Chronic long-term depression is isolating even if your friend is receiving appropriate treatment. Appropriate treatment usually includes medication, and often some form of therapy. Too often, people with depression are under-treated or not treated due to financial reasons/shame. Families can be cruel to people with chronic depression.
It’s excruciatingly difficult for people with chronic depression to open up to new people. Please do not befriend someone with chronic depression if you can’t hang in for the long haul. If emotional ups and downs, talk of hopelessness, and inability to take steps that might aid in lessening the depression frustrate you, just walk away. Befriending someone with depression, lecturing them, telling them about people who have it worse, not talking to them for days because you’re annoyed with their illness is worse than not getting close. We have plenty of peripheral friends. We’re used to peripheral friends. Feeling that we finally have a close friend and losing them because we cannot snap out of depression only sets us back.
Tough love? Do you think that we haven’t been inundated with tough love by people who came before you? Do you think, that if tough love worked, we’d still be depressed?
Also, we are not using depression to get attention. Trust me. We would much rather have no “attention” and be healthy than be depressed.
Paralyzed by depression . . . yes, in many cases. Although, your encouragement can get through to us, if you’re willing to stick it out. Many of us have been struggling in the bog of depression for so long that just lifting a foot briefly is a victory.
But don’t come into our lives and get impatient after two months (two whole months, versus decades of depression) write us off as “toxic people,” and drop us. I’ve read and heard too much happy horseshit about “only surround yourself with people who give off light because” blah blah blah something trite and stupid.
We’re not regular people. We’re not projects. We’re people with an illness, an illness that’s difficult to treat and may last the rest of our lives. We have our good days and bad days, just like anyone else with a chronic illness. We can be your dearest and most loyal friends if you make an effort to understand our illness instead of dismissing it as malingering.

(Stored items)

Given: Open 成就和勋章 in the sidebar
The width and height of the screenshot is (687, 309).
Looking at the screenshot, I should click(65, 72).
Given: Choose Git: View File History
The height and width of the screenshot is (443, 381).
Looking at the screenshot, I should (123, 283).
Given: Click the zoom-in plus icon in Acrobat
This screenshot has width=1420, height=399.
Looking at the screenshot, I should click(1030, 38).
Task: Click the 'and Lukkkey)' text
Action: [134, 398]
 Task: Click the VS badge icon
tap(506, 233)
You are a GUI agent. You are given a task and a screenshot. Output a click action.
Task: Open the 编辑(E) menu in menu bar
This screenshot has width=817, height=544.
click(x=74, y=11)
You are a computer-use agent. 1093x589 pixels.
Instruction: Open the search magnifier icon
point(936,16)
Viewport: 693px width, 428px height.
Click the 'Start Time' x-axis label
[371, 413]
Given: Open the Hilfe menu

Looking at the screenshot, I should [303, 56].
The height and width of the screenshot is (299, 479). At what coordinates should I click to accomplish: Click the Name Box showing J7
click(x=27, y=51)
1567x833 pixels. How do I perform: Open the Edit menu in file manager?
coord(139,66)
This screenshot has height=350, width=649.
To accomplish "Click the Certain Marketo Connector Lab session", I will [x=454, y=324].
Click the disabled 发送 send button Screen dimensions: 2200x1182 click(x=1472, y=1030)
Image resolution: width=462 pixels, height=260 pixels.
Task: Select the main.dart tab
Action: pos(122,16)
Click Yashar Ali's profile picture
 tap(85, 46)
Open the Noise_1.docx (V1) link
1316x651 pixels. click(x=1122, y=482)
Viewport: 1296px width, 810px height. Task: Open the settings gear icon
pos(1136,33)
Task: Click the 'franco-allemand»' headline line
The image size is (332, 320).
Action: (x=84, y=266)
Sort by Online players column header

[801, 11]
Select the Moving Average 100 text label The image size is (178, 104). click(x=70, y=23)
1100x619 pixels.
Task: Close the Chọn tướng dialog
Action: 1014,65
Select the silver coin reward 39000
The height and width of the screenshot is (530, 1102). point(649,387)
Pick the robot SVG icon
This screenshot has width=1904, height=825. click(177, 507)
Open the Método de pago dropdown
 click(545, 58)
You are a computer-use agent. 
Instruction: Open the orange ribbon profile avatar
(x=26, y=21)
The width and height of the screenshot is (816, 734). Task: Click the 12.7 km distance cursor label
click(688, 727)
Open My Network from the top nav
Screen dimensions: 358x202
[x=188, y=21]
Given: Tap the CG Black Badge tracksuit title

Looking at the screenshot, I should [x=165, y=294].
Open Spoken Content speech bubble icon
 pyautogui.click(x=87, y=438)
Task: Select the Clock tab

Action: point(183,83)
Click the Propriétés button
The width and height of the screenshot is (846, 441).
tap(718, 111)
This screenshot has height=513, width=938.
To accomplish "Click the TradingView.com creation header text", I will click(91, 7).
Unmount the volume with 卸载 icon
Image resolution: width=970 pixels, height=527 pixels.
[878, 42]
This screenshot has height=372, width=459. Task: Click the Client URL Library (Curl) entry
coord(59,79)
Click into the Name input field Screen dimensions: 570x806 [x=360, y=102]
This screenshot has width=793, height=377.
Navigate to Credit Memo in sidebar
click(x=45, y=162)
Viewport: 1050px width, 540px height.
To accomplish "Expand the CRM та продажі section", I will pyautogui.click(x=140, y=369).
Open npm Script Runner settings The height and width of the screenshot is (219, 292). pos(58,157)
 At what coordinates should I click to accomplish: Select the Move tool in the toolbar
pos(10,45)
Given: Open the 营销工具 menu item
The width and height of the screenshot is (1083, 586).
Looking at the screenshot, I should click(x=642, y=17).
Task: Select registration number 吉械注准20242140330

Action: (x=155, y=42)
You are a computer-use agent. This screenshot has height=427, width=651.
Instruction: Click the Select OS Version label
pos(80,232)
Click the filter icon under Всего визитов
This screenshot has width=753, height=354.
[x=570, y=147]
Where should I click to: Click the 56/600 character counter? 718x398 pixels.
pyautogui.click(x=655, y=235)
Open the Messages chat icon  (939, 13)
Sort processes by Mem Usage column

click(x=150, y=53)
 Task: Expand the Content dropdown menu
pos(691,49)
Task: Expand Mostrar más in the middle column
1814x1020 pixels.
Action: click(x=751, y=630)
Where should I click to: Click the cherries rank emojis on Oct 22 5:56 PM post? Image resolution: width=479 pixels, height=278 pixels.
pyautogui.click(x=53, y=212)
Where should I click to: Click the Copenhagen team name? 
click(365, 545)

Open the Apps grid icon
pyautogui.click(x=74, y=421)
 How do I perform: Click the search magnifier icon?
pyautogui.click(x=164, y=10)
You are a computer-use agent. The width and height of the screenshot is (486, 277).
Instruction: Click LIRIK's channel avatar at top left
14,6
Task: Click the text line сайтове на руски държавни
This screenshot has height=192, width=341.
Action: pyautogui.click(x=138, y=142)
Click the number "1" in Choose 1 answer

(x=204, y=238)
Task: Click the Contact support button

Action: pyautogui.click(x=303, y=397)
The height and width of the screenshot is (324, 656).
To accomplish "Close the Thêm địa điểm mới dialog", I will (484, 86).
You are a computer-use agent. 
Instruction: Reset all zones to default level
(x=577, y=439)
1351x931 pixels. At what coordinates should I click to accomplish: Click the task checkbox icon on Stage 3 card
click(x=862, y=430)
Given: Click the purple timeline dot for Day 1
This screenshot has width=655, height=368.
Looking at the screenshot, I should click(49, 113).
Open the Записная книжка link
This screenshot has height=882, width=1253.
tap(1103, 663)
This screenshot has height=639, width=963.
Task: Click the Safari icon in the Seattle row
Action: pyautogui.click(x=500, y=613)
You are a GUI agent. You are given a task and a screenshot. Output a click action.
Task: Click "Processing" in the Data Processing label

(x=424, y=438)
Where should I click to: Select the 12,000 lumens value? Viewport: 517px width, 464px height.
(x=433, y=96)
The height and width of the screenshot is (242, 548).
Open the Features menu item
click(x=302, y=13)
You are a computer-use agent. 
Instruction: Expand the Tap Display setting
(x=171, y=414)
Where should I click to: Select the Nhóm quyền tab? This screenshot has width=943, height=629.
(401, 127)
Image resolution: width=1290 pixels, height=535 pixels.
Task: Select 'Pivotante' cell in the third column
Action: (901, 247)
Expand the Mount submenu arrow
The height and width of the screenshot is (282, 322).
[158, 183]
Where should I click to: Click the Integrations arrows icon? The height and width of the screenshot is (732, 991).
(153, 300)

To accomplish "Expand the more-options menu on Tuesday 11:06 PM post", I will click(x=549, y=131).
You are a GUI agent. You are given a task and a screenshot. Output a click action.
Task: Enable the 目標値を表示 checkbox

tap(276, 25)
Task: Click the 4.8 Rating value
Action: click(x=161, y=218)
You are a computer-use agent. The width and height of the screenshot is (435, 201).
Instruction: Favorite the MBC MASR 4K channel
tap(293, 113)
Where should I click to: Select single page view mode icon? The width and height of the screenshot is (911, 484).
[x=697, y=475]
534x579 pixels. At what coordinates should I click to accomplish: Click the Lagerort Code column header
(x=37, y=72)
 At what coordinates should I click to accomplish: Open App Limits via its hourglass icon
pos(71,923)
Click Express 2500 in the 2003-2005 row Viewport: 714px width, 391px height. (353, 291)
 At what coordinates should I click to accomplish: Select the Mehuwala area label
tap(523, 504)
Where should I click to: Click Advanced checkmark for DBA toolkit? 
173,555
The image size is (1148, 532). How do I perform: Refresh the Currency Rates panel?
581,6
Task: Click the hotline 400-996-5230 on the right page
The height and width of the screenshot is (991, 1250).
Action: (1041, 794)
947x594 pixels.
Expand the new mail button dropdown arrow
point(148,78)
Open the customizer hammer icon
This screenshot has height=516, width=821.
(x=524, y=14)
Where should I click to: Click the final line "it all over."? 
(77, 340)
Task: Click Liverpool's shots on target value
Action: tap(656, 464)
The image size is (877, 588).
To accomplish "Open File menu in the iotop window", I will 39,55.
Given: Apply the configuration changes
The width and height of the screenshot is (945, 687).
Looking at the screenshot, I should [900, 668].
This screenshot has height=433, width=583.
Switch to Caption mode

* Exercise instructions
Reproduce the text on chronic depression from "Paralyzed by depression" to "is a victory.", substituting "support" for "encouragement".

* Your response
Paralyzed by depression . . . yes, in many cases. Although, your support can get through to us, if you’re willing to stick it out. Many of us have been struggling in the bog of depression for so long that just lifting a foot briefly is a victory.